1. Medical Necessity ≠ Standard of Care

While most stakeholders assume payers cover what is considered “standard of care,” the article explains that payers often base decisions on stricter, formalized evidence hierarchies. This disconnect leads to denials of common tests even when supported by consensus guidelines or typical specialist practice. For lab leaders, this is a reminder that payers may not follow clinical logic—and labs must bridge the gap through clear documentation and advocacy.


2. Poor CPT Specificity Undermines Claims Accuracy

Generic CPT codes like 81479 (genetic testing) and 83520 (immunoassays) allow very different tests to be billed under a single code, making payer adjudication inconsistent.

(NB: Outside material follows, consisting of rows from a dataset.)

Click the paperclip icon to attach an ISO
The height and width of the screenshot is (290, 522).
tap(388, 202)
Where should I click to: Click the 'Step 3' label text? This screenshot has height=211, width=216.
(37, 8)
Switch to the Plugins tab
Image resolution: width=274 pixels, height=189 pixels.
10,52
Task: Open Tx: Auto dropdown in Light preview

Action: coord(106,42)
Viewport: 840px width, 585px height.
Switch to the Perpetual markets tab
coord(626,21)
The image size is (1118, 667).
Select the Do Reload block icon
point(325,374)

The article stresses how vague codes increase denials, slow claims, and limit coverage decisions, reinforcing the need for labs to support PLA code development or utilize DEX Z-codes for more transparent claims.


3. Laboratories Often Incur Hidden Costs from “Free Testing”

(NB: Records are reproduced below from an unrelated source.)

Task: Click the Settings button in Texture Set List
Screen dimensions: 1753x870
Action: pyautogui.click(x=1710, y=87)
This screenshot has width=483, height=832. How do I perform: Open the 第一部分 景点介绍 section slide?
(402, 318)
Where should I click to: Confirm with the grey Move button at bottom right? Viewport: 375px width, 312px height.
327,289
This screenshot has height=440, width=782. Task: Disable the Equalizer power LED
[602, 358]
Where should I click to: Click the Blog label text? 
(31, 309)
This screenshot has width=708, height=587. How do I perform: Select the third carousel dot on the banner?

Astion skewers the notion of “free testing” from outside labs. Even when the assay itself is gratis (e.g., sponsored research or pharma partnerships), there are internal costs—tubes, logistics, IT, result reconciliation, and clinician education. These costs are real and recurring, and labs need to quantify and communicate them when asked to permit out-of-network or ad hoc ordering.


4. Grievances are Toast: Prevention Beats Scraping

The “burnt toast” metaphor is apt: labs and providers are stuck doing time-consuming appeals (grievances) that could often be avoided by front-end ICD-10 coding accuracy and improved EMR documentation. The article encourages labs to focus stewardship not just on test utilization, but on pre-adjudication readiness—ensuring orders are defensible before submission.


5. Lab Test Waste is a Payer Red Flag

Astion highlights wasteful practices (e.g., duplicate testing, overly bundled panels, obsolete assays like CK-MB), citing Choosing Wisely. Payers view these as signposts for poor stewardship. Labs that fail to police this waste risk tighter controls, lower fee schedules, and greater scrutiny. The article indirectly calls for labs to proactively deimplement low-value tests as a strategy for payer trust.


6. Payers Prefer In-Network Labs Not Only for Cost, But Quality

While the cost of out-of-network testing is well known, the article notes that payers also worry about data opacity, variable test quality, and patient dissatisfaction. By aligning test menus, utilization policies, and education with payer goals, labs can position themselves as preferred in-network providers—an increasingly strategic distinction as payers steer patients more aggressively.